Le présent colloque accueille à nouveau plus de 100 interventions en 13 sessions parallèles. Les thématiques ont toutes été proposées par les responsables de session eux-mêmes et, en tant qu’organisateurs, nous n’avons guère eu à intervenir, si ce n’est en demandant aux responsables de veiller à la pluridisciplinarité. Afin de faciliter cette intégration des disciplines autour de problématiques similaires, nous avons demandé aux personnes ayant proposé des sessions d’identifier un co-responsable qui, autant que possible, représentait une discipline différente. De la circulation des biens et des personnes jusqu’aux questions ayant trait aux problèmes patrimoniaux, aux aspects linguistiques ou encore aux questions environnementales, pour n’en citer que quelques-unes, l’ensemble des grandes questions qui touchent les sciences humaines et sociales dans le Pacifique sont représentées. Les intervenants proviennent des quatre coins de la métropole et nous notons une présence importante de nos collègues de Nouvelle-Calédonie. Le Canada, l’Australie et la Nouvelle-Zélande sont également représentés, ce dont nous nous réjouissons.
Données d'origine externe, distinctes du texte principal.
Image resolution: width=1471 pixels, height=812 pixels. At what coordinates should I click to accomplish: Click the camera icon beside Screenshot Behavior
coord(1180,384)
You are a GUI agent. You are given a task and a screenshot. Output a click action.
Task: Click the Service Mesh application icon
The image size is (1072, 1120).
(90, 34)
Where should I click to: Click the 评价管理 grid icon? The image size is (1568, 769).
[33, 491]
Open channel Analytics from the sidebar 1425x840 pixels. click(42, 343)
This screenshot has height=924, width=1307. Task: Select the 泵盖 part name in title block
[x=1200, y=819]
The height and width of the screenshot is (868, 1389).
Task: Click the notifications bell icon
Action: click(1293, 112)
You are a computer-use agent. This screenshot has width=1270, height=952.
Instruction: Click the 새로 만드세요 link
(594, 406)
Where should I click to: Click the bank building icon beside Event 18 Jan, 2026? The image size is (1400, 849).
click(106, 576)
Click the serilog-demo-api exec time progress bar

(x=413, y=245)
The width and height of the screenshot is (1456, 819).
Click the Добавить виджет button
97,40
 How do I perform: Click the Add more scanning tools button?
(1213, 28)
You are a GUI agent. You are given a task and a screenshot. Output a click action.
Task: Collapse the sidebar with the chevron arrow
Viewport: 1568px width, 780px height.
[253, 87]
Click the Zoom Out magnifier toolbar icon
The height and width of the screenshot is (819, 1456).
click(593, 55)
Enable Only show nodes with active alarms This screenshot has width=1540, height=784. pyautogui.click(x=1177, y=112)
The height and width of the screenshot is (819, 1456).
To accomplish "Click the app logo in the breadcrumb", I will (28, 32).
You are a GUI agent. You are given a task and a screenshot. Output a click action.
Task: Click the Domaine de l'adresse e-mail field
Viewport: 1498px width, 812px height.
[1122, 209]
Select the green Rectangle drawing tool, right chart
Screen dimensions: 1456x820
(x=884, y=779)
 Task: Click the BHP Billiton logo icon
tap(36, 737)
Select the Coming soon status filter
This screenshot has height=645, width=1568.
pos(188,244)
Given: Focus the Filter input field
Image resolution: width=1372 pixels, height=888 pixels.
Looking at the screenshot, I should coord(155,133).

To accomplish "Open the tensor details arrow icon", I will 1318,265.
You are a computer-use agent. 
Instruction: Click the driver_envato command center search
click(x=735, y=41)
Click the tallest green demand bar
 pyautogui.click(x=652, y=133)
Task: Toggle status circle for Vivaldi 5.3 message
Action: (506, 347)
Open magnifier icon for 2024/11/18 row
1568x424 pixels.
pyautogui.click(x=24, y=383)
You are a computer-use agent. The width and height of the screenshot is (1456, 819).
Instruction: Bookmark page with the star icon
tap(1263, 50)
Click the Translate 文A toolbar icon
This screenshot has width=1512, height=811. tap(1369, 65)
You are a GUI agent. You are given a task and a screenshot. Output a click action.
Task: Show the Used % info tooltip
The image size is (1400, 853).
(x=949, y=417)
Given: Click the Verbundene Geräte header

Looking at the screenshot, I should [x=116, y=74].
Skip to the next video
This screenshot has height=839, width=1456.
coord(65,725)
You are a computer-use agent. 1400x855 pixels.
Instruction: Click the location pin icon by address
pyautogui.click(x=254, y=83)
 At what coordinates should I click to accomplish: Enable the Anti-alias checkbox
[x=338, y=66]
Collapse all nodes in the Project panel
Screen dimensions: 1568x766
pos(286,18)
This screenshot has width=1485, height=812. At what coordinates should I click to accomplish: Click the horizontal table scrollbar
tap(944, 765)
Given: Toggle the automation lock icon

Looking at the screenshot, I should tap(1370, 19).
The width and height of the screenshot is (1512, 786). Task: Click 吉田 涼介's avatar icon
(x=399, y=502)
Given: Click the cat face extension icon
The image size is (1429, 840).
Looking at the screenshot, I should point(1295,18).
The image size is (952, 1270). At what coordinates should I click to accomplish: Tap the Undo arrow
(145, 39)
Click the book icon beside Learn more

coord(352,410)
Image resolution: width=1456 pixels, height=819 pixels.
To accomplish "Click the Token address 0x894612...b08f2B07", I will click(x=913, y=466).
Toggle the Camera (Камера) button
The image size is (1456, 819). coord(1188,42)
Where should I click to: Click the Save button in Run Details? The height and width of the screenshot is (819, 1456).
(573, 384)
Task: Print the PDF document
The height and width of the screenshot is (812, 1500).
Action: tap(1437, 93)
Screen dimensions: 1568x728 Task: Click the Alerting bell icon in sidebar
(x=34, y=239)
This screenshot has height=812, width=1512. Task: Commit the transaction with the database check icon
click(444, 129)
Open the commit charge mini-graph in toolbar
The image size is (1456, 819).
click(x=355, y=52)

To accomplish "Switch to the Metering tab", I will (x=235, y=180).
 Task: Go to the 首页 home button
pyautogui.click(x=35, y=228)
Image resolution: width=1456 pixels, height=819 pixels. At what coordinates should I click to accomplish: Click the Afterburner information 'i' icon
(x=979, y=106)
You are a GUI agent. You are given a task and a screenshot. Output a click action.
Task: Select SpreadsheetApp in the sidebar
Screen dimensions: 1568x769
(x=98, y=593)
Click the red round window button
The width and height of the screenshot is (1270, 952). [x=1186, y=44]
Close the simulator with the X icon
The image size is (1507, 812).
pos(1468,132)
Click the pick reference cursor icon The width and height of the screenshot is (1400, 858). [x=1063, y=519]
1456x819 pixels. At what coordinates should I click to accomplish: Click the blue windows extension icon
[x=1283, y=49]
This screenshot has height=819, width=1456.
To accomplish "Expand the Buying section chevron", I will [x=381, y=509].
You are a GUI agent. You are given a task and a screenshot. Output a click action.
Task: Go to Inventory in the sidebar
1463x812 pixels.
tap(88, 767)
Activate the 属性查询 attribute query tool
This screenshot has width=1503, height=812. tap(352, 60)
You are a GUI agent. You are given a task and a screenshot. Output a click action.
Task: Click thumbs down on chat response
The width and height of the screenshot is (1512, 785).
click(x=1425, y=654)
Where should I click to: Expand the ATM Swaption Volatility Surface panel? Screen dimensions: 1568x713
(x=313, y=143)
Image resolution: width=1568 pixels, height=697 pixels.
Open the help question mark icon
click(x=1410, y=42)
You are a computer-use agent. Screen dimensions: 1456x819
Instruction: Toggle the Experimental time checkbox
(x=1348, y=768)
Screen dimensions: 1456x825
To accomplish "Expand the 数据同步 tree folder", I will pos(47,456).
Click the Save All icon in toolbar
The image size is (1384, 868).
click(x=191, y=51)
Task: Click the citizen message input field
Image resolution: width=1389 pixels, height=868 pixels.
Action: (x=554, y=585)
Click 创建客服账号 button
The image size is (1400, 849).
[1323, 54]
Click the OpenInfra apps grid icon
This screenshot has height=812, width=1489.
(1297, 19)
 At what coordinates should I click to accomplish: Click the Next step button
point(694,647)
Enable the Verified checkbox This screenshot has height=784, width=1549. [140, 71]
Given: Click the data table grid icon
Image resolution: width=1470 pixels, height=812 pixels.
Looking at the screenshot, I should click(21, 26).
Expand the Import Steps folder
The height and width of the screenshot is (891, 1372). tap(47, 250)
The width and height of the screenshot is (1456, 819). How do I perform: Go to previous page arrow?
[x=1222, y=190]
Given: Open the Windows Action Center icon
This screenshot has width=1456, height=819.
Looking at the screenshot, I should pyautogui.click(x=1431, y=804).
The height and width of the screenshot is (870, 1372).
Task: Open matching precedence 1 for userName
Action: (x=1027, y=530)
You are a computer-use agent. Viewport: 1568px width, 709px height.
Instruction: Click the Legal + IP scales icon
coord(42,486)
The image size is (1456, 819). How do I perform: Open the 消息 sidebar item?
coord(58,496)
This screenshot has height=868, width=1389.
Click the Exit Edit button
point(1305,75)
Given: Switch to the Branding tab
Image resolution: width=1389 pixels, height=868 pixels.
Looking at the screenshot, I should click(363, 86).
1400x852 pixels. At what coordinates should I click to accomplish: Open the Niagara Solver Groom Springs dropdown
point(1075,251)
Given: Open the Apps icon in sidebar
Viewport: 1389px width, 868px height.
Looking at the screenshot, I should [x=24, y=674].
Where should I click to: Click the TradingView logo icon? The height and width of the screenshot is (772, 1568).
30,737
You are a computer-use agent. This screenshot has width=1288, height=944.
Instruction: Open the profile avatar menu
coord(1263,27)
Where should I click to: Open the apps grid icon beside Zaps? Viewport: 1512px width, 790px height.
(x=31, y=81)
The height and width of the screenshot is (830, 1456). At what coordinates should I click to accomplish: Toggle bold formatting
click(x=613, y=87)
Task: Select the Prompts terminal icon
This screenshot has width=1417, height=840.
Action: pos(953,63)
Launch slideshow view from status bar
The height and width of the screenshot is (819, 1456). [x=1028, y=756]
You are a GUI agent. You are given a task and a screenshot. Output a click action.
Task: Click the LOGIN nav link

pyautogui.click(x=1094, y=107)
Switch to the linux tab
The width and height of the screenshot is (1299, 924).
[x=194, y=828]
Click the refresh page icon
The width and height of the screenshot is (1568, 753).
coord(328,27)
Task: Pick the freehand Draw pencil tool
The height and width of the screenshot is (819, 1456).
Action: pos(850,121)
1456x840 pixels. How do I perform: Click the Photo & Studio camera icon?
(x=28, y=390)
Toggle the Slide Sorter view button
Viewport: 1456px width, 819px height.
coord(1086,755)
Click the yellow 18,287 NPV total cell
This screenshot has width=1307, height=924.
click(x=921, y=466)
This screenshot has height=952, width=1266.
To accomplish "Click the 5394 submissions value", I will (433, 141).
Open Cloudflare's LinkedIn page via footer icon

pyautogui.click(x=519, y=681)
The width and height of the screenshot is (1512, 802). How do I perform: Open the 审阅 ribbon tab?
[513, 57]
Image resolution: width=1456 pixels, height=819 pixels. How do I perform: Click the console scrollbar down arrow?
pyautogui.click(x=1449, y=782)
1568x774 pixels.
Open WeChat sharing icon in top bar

Organiser un colloque d’une telle envergure représente beaucoup de travail. Nous sommes persuadés qu’il en valait la peine, et souhaiterions ici encore remercier l’ensemble des intervenants pour leurs contributions et les organisateurs de sessions qui ont, avec beaucoup de collégialité et de professionnalisme, grandement facilité la mise en place de cet événement. Bien sûr, nos remerciements vont également aux diverses tutelles qui, en contribuant par une aide logistique et/ou un apport financier, ont reconnu l’importance de notre action collective et fédératrice.

Il ne nous reste plus qu’à vous souhaiter un excellent colloque, riche de rencontres insoupçonnées et de complémentarités scientifiques nouvelles.